___ Data to use ___
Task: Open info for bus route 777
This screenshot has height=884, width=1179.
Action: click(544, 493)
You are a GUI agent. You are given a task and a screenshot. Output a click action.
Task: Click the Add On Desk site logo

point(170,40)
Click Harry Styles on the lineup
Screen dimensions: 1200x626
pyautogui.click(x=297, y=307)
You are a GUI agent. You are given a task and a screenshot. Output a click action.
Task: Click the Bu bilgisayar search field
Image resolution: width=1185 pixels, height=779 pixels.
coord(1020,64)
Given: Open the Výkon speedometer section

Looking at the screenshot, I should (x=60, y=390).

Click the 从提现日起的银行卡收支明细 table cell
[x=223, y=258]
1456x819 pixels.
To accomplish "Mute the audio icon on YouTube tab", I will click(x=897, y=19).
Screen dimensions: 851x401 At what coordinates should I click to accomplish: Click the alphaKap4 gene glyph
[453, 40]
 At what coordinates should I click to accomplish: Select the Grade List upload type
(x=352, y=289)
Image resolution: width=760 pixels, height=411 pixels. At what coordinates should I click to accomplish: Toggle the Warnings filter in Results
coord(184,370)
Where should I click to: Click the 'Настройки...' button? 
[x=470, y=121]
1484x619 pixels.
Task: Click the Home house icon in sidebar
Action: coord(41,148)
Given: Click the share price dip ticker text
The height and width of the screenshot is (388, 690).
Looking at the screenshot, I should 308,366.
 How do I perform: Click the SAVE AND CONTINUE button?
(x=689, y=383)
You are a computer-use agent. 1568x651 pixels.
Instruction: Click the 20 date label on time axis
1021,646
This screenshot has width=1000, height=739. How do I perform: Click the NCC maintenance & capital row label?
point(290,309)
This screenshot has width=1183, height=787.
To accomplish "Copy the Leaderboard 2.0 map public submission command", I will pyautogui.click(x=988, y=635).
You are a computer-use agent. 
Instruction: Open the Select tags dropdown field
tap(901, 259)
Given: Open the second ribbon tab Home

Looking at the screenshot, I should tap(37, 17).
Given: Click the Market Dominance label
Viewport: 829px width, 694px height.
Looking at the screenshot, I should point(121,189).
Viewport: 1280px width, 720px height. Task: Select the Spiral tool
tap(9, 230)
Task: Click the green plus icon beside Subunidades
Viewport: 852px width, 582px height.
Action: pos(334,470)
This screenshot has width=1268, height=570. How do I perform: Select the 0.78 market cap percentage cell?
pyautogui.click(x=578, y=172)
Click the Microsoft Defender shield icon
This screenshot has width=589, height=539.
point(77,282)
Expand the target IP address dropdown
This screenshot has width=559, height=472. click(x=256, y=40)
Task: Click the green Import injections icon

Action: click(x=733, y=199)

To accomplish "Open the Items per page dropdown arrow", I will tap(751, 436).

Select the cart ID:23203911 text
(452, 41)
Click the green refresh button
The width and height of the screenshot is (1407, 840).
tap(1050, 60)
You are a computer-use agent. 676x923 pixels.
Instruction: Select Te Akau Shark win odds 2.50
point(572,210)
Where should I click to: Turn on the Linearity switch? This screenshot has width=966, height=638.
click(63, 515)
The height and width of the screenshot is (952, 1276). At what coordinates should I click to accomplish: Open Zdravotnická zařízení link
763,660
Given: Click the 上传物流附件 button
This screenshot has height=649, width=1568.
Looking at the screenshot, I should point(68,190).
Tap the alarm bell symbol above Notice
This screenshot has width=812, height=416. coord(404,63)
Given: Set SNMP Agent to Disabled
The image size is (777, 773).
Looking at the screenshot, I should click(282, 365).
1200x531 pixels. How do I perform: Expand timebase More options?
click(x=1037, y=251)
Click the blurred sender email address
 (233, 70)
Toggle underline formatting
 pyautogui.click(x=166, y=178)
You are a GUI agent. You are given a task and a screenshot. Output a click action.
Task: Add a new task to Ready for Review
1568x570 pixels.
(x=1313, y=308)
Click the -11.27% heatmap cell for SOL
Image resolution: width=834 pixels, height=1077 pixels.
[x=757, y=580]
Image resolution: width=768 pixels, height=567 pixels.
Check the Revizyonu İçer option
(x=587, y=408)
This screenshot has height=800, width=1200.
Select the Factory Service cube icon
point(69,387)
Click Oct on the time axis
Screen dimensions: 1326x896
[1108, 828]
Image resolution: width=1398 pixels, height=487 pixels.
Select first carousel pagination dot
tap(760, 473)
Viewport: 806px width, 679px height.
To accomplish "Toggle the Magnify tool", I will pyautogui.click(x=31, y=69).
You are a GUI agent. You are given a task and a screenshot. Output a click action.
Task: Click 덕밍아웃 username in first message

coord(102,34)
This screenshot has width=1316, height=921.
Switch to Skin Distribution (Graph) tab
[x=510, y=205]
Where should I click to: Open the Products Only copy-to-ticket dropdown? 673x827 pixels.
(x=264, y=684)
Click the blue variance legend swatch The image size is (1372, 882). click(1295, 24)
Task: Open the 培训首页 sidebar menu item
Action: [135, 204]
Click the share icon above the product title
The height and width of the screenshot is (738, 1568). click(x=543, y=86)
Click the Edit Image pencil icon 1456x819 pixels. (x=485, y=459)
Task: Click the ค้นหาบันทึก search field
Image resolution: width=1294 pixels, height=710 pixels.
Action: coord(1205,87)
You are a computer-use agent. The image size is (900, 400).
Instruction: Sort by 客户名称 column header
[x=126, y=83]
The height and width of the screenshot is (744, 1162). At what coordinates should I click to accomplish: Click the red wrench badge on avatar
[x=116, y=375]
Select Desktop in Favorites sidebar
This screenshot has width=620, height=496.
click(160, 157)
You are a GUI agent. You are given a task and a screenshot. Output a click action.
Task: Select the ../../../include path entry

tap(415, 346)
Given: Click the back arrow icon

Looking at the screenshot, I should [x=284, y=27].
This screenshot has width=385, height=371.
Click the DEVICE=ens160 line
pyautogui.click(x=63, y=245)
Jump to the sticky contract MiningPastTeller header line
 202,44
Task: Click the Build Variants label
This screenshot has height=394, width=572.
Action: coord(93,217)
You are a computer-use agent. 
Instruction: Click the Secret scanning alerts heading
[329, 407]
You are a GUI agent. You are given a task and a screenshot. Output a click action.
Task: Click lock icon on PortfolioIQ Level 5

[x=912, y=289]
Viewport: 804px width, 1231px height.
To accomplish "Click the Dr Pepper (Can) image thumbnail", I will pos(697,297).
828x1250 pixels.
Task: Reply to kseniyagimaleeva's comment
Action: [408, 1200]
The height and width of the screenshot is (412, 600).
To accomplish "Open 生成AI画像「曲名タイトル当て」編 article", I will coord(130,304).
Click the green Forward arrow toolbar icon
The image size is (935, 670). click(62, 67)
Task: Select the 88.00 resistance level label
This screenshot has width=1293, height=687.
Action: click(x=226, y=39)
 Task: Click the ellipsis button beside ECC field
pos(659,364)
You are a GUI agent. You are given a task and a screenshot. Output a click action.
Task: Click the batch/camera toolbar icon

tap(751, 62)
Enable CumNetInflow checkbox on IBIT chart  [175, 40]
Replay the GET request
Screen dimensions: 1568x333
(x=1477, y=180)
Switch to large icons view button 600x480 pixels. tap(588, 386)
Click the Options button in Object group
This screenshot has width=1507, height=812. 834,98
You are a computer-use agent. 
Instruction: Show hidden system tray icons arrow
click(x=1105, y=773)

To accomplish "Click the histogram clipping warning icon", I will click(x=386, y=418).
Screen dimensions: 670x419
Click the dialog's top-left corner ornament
___
# What to produce
Please make an exact copy of the entries, down to the last character.

# Your solution
Task: Open info for bus route 777
This screenshot has height=884, width=1179.
Action: click(544, 493)
You are a GUI agent. You are given a task and a screenshot. Output a click action.
Task: Click the Add On Desk site logo

point(170,40)
Click Harry Styles on the lineup
Screen dimensions: 1200x626
pyautogui.click(x=297, y=307)
You are a GUI agent. You are given a task and a screenshot. Output a click action.
Task: Click the Bu bilgisayar search field
Image resolution: width=1185 pixels, height=779 pixels.
coord(1020,64)
Given: Open the Výkon speedometer section

Looking at the screenshot, I should (x=60, y=390).

Click the 从提现日起的银行卡收支明细 table cell
[x=223, y=258]
1456x819 pixels.
To accomplish "Mute the audio icon on YouTube tab", I will click(x=897, y=19).
Screen dimensions: 851x401 At what coordinates should I click to accomplish: Click the alphaKap4 gene glyph
[453, 40]
 At what coordinates should I click to accomplish: Select the Grade List upload type
(x=352, y=289)
Image resolution: width=760 pixels, height=411 pixels. At what coordinates should I click to accomplish: Toggle the Warnings filter in Results
coord(184,370)
Where should I click to: Click the 'Настройки...' button? 
[x=470, y=121]
1484x619 pixels.
Task: Click the Home house icon in sidebar
Action: coord(41,148)
Given: Click the share price dip ticker text
The height and width of the screenshot is (388, 690).
Looking at the screenshot, I should 308,366.
 How do I perform: Click the SAVE AND CONTINUE button?
(x=689, y=383)
You are a computer-use agent. 1568x651 pixels.
Instruction: Click the 20 date label on time axis
1021,646
This screenshot has width=1000, height=739. How do I perform: Click the NCC maintenance & capital row label?
point(290,309)
This screenshot has width=1183, height=787.
To accomplish "Copy the Leaderboard 2.0 map public submission command", I will pyautogui.click(x=988, y=635).
You are a computer-use agent. 
Instruction: Open the Select tags dropdown field
tap(901, 259)
Given: Open the second ribbon tab Home

Looking at the screenshot, I should tap(37, 17).
Given: Click the Market Dominance label
Viewport: 829px width, 694px height.
Looking at the screenshot, I should point(121,189).
Viewport: 1280px width, 720px height. Task: Select the Spiral tool
tap(9, 230)
Task: Click the green plus icon beside Subunidades
Viewport: 852px width, 582px height.
Action: pos(334,470)
This screenshot has width=1268, height=570. How do I perform: Select the 0.78 market cap percentage cell?
pyautogui.click(x=578, y=172)
Click the Microsoft Defender shield icon
This screenshot has width=589, height=539.
point(77,282)
Expand the target IP address dropdown
This screenshot has width=559, height=472. click(x=256, y=40)
Task: Click the green Import injections icon

Action: click(x=733, y=199)

To accomplish "Open the Items per page dropdown arrow", I will tap(751, 436).

Select the cart ID:23203911 text
(452, 41)
Click the green refresh button
The width and height of the screenshot is (1407, 840).
tap(1050, 60)
You are a computer-use agent. 676x923 pixels.
Instruction: Select Te Akau Shark win odds 2.50
point(572,210)
Where should I click to: Turn on the Linearity switch? This screenshot has width=966, height=638.
click(63, 515)
The height and width of the screenshot is (952, 1276). At what coordinates should I click to accomplish: Open Zdravotnická zařízení link
763,660
Given: Click the 上传物流附件 button
This screenshot has height=649, width=1568.
Looking at the screenshot, I should point(68,190).
Tap the alarm bell symbol above Notice
This screenshot has width=812, height=416. coord(404,63)
Given: Set SNMP Agent to Disabled
The image size is (777, 773).
Looking at the screenshot, I should click(282, 365).
1200x531 pixels. How do I perform: Expand timebase More options?
click(x=1037, y=251)
Click the blurred sender email address
 (233, 70)
Toggle underline formatting
 pyautogui.click(x=166, y=178)
You are a GUI agent. You are given a task and a screenshot. Output a click action.
Task: Add a new task to Ready for Review
1568x570 pixels.
(x=1313, y=308)
Click the -11.27% heatmap cell for SOL
Image resolution: width=834 pixels, height=1077 pixels.
[x=757, y=580]
Image resolution: width=768 pixels, height=567 pixels.
Check the Revizyonu İçer option
(x=587, y=408)
This screenshot has height=800, width=1200.
Select the Factory Service cube icon
point(69,387)
Click Oct on the time axis
Screen dimensions: 1326x896
[1108, 828]
Image resolution: width=1398 pixels, height=487 pixels.
Select first carousel pagination dot
tap(760, 473)
Viewport: 806px width, 679px height.
To accomplish "Toggle the Magnify tool", I will pyautogui.click(x=31, y=69).
You are a GUI agent. You are given a task and a screenshot. Output a click action.
Task: Click 덕밍아웃 username in first message

coord(102,34)
This screenshot has width=1316, height=921.
Switch to Skin Distribution (Graph) tab
[x=510, y=205]
Where should I click to: Open the Products Only copy-to-ticket dropdown? 673x827 pixels.
(x=264, y=684)
Click the blue variance legend swatch The image size is (1372, 882). click(1295, 24)
Task: Open the 培训首页 sidebar menu item
Action: [135, 204]
Click the share icon above the product title
The height and width of the screenshot is (738, 1568). click(x=543, y=86)
Click the Edit Image pencil icon 1456x819 pixels. (x=485, y=459)
Task: Click the ค้นหาบันทึก search field
Image resolution: width=1294 pixels, height=710 pixels.
Action: coord(1205,87)
You are a computer-use agent. The image size is (900, 400).
Instruction: Sort by 客户名称 column header
[x=126, y=83]
The height and width of the screenshot is (744, 1162). At what coordinates should I click to accomplish: Click the red wrench badge on avatar
[x=116, y=375]
Select Desktop in Favorites sidebar
This screenshot has width=620, height=496.
click(160, 157)
You are a GUI agent. You are given a task and a screenshot. Output a click action.
Task: Select the ../../../include path entry

tap(415, 346)
Given: Click the back arrow icon

Looking at the screenshot, I should [x=284, y=27].
This screenshot has width=385, height=371.
Click the DEVICE=ens160 line
pyautogui.click(x=63, y=245)
Jump to the sticky contract MiningPastTeller header line
 202,44
Task: Click the Build Variants label
This screenshot has height=394, width=572.
Action: coord(93,217)
You are a computer-use agent. 
Instruction: Click the Secret scanning alerts heading
[329, 407]
You are a GUI agent. You are given a task and a screenshot. Output a click action.
Task: Click lock icon on PortfolioIQ Level 5

[x=912, y=289]
Viewport: 804px width, 1231px height.
To accomplish "Click the Dr Pepper (Can) image thumbnail", I will pos(697,297).
828x1250 pixels.
Task: Reply to kseniyagimaleeva's comment
Action: [408, 1200]
The height and width of the screenshot is (412, 600).
To accomplish "Open 生成AI画像「曲名タイトル当て」編 article", I will coord(130,304).
Click the green Forward arrow toolbar icon
The image size is (935, 670). click(62, 67)
Task: Select the 88.00 resistance level label
This screenshot has width=1293, height=687.
Action: click(x=226, y=39)
 Task: Click the ellipsis button beside ECC field
pos(659,364)
You are a GUI agent. You are given a task and a screenshot. Output a click action.
Task: Click the batch/camera toolbar icon

tap(751, 62)
Enable CumNetInflow checkbox on IBIT chart  [175, 40]
Replay the GET request
Screen dimensions: 1568x333
(x=1477, y=180)
Switch to large icons view button 600x480 pixels. tap(588, 386)
Click the Options button in Object group
This screenshot has width=1507, height=812. 834,98
You are a computer-use agent. 
Instruction: Show hidden system tray icons arrow
click(x=1105, y=773)

To accomplish "Click the histogram clipping warning icon", I will click(x=386, y=418).
Screen dimensions: 670x419
Click the dialog's top-left corner ornament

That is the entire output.